The FTSE 100 firm said changes in the Chinese market, including a “materially lower birth rate“, as well as slower than expected integration with its other Asian businesses meant the prospects for market growth at MJN had been lowered.
The firm had previously warned of the possible impact in October when it cut sales and profit guidance following what chief executive Laxman Narasimhan said at the time had been an “extended period of significant change and disruption in the company”.
As a result of the hefty charge, Reckitt reported an operating loss for continuing operations in 2019 of £1.9bn, down 166% on the previous year, despite a 0.8% rise in revenues to £12.8bn. The final dividend, meanwhile, was raised to 101.6p from 100.2p, taking the full year payout to 174.6p.
Like-for-like net revenues were up 0.8% in the year as growth in the company’s Hygiene Home business offset a decline in its Health division.

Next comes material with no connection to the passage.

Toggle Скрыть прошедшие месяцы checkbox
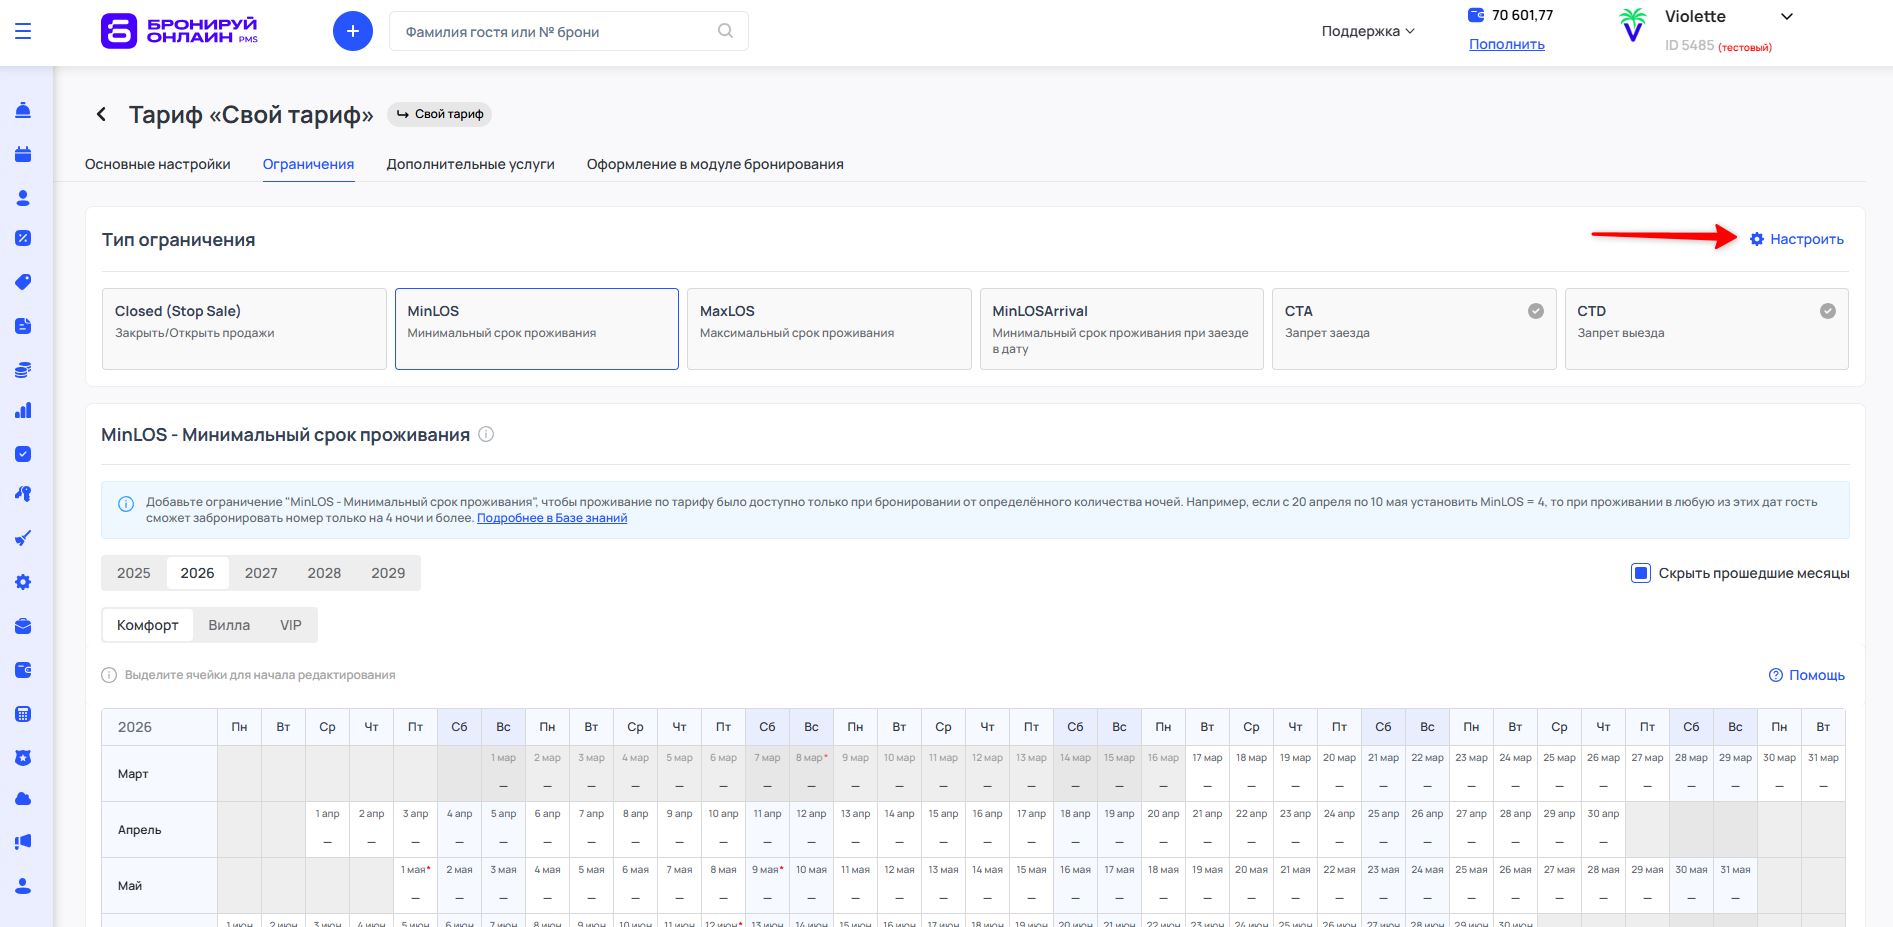This screenshot has width=1893, height=927. [1641, 573]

Looking ahead, Reckitt said it expected to “generate a higher level” of LFL revenue growth in the coming year, although it warned of “a number of challenges” including the impact of the coronavirus.
However, the firm said amid the outbreak it was seeing “some increased demand” in China for its Dettol and Lysol cleaning products as well as increased activity online.
Sophie Lund-Yates, equity analyst at Hargreaves Lansdown, said that while the £5bn write-down of MJN “won’t have washed well” with investors, the silver lining was the company’s cash flow had remained “robust”, although the coronavirus could see conditions in China become “tougher still”.
Shares in the company rose 2.4% to 6,242p in mid-morning deals.